BEGIN Provided entries
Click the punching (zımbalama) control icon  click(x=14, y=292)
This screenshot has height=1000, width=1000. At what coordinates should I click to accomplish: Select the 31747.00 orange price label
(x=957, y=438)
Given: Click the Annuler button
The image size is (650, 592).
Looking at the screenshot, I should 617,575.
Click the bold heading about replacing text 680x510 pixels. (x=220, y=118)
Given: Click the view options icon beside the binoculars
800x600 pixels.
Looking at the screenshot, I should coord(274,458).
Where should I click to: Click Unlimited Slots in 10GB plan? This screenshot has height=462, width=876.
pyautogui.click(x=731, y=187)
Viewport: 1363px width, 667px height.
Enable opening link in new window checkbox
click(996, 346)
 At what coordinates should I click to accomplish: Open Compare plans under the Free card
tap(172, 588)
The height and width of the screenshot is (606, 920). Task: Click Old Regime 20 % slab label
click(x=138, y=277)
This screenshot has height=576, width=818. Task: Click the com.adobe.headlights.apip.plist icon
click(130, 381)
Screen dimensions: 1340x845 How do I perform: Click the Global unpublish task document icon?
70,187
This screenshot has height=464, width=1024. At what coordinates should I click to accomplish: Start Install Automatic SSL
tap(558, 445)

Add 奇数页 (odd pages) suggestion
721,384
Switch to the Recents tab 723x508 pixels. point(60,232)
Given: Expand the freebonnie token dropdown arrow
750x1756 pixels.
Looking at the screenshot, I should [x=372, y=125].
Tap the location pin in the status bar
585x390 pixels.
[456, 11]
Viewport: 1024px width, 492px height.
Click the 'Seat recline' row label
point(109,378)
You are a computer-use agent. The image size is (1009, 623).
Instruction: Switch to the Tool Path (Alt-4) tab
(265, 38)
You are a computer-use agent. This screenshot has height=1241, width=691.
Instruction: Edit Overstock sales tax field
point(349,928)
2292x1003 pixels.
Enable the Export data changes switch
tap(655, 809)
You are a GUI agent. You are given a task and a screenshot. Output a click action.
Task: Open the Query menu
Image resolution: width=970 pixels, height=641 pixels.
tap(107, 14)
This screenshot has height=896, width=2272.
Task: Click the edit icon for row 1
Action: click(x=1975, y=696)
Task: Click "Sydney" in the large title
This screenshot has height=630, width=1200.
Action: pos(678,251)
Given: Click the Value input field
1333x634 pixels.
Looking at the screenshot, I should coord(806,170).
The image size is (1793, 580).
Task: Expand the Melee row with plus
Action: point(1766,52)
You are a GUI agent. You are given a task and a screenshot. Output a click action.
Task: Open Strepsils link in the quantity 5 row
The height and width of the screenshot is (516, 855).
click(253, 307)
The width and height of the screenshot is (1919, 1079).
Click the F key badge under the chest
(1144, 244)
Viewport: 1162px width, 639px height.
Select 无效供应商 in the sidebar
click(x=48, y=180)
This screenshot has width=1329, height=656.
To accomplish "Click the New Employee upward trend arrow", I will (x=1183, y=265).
END Provided entries
Repeat exactly the lines above, starting with the line that contains "Select 无效供应商 in the sidebar" and ending with the last line, both included, and nothing else.

Select 无效供应商 in the sidebar
click(x=48, y=180)
This screenshot has width=1329, height=656.
To accomplish "Click the New Employee upward trend arrow", I will (x=1183, y=265).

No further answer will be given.